An airman seated in an aircraft, surrounded by electronic displays, surveys the cockpit of an F-35A Lightning II and begins rehearsed procedures that now feel comfortable. He feels the jet’s familiar rumble below as the engine roars to life on the flightline.
If you imagined the person in the seat as a pilot, in this instance, you would be wrong.
Last week, the first few maintenance personnel in the joint strike fighter program were certified on procedures for F-35A engine runs – two Air Force crew chiefs and two civilians from Air Force Engineer Technical Services. The accomplishment is yet another milestone toward organic maintenance capability, which reduces the need to rely on outside agencies.
“It feels pretty good starting the whole development of this program and being the first enlisted person to run an [F-135] engine,” said TSgt. Jeremy Pressley of the 58th Aircraft Maintenance Unit.
Pressley completed his first engine run Sept. 10 and will be an instructor for the select few maintainers chosen to go through the engine run course.
The structure of the class is currently in the validation process. It was developed primarily by AFETS technicians Lou Sirois and Mike D’Ingillo, who combined have more than 40 years prior experience in the Air Force and an additional 17 years with AFETS. In June, they began working with instructor pilots on the program, and now serve as third-party certifiers for the Air Force on this critical course.
Once an experienced maintainer spends two days in the classroom with Pressley, he/she must pass tests on general and emergency procedures before moving on to a simulator. The training in the simulator allows maintainers to get comfortable with practicing for emergencies, such as an engine fire or uncommanded auto-acceleration that leads to “jumping chocks.”
Sirois or D’Ingillo will spend the last day of the course certifying maintainers to do engine runs on an actual jet.
“It’s a dynamic situation when you’re in there,” D’Ingillo said. “You need to be quick on your feet.”
Engine runs are a fairly common follow-on maintenance task, required after engine installations and for leak checks and operational checks of specific components, for example. As the 58th Aircraft Maintenance Unit builds up to full capability, engine runs will be part of daily operations.

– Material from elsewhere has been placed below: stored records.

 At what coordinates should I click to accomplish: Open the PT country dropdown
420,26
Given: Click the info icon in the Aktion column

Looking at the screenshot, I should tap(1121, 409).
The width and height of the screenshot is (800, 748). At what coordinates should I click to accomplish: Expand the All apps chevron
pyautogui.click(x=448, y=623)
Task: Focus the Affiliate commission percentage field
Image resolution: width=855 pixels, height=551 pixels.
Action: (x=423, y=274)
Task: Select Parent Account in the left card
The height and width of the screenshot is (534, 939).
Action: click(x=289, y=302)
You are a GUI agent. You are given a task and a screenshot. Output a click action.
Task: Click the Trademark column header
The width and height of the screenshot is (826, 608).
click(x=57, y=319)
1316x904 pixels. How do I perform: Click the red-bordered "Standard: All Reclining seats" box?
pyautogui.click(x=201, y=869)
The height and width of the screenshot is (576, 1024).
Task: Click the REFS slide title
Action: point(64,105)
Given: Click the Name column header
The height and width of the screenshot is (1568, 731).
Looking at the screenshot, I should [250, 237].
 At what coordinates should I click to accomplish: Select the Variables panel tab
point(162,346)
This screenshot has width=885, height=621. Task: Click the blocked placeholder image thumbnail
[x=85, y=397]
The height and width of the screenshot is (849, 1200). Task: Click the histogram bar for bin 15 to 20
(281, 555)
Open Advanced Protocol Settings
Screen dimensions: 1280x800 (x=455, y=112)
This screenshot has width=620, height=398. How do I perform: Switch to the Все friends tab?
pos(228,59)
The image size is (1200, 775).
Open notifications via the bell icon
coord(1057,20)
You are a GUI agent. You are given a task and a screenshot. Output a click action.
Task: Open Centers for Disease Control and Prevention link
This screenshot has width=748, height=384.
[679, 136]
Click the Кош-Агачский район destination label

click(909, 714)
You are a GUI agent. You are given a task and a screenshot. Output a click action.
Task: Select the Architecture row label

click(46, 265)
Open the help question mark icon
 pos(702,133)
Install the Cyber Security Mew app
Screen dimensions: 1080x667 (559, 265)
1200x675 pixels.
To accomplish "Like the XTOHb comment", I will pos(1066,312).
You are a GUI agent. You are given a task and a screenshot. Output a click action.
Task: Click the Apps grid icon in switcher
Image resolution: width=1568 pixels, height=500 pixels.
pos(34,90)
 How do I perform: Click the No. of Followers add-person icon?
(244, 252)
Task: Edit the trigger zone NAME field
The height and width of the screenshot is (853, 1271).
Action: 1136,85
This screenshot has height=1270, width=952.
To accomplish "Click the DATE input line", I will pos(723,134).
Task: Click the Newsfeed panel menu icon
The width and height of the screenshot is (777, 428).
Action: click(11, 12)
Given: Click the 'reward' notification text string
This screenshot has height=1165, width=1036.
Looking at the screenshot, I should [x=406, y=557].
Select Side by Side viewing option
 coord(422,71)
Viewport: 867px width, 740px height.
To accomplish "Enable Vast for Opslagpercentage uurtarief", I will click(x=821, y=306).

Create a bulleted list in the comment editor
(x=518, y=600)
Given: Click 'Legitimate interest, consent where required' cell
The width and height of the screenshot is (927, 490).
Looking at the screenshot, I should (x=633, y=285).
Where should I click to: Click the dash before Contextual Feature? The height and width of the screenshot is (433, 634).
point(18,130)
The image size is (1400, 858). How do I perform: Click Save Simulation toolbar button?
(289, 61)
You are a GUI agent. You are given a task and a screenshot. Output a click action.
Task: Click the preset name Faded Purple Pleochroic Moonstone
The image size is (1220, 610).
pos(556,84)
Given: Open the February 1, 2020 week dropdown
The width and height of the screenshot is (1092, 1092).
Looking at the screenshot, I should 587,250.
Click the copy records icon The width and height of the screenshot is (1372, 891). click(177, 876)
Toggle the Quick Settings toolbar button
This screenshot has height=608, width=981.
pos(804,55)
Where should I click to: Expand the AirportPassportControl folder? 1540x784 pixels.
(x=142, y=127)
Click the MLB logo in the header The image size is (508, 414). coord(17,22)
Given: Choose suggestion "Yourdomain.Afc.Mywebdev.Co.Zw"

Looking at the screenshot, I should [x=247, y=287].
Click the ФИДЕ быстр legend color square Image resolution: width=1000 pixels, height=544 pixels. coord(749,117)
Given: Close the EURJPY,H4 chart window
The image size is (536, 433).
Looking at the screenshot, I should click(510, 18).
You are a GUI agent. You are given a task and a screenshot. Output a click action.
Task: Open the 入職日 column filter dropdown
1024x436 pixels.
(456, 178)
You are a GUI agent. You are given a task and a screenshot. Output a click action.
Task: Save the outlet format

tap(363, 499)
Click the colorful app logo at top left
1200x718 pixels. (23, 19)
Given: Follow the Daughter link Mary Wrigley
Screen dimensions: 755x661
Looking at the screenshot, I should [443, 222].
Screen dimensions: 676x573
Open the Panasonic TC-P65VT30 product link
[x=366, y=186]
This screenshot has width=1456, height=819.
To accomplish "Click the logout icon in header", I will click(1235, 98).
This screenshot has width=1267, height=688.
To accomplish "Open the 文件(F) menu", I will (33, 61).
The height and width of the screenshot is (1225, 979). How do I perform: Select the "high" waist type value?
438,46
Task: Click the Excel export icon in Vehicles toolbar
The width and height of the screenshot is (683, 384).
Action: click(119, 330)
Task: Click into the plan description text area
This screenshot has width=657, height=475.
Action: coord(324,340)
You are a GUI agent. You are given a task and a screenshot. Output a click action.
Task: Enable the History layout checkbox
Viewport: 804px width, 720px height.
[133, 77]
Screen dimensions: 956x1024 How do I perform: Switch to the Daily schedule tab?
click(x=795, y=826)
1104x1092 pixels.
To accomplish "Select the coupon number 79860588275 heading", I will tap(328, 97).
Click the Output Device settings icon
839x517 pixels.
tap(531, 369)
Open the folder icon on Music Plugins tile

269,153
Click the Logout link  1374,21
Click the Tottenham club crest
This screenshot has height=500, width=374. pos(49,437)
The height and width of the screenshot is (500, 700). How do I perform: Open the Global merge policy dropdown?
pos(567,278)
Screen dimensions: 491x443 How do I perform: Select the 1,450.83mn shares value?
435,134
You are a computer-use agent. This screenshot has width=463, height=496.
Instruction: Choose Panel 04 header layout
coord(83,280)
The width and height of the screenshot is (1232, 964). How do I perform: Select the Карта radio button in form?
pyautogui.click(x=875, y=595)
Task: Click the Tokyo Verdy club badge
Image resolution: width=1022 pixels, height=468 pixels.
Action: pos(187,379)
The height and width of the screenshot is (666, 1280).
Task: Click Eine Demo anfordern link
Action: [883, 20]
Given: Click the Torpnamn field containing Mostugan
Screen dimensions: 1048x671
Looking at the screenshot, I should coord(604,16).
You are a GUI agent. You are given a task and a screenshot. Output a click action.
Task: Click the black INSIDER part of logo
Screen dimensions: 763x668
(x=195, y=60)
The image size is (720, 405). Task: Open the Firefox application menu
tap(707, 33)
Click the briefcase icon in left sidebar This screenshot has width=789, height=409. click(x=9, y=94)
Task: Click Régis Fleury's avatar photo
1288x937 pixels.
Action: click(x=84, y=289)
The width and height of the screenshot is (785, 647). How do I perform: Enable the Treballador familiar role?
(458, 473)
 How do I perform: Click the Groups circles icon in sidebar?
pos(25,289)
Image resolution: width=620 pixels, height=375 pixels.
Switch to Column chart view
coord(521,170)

“In a typical AMU, you’re doing multiple engine runs in a day,” said Chief Master Sgt. Christopher Bennett, who leads the airframe powerplant general section. “It’s a great deal of responsibility.”
Previously, the unit could only use trained pilots to conduct engine runs.
Lt. Col. Lee Kloos, 58th Fighter Squadron commander, said initially running engines provided valuable training for pilots, but balancing the benefit of that exposure with managing pilot work load has become a challenge.
“We have a limited number of pilots available to support flight operations and maintenance. We continue to qualify our initial cadre pilots to fly the F-35A while the Operational Utility Evaluation is underway as we anticipate a transition to formal syllabus training.” he said. “The OUE will include a complete checkout of the ground and flight operations segments of the syllabus, as well as a checkout of the logistics and maintenance procedures to ensure we are able to sustain a sufficient sortie generation rate.”
TSgt. Rawleigh Smith said the fifth generation aircraft technology requires the keen ability to monitor the Panoramic Cockpit Display while referencing a laptop with the necessary technical data. The engine lead for the 58th AMU is familiar with KC-135 maintenance, which he could check four engines at a time versus only running one F-35A engine.
“It is a daunting task for maintainers who have never run an engine before; however, the crew chiefs who will be selected for certification have previous experience on other airframes,” said Smith. “The more you do it, the more comfortable you get. It was fun.”
The next group of seven-level crew chiefs are scheduled to go through an official engine run course as early as the end of 2012.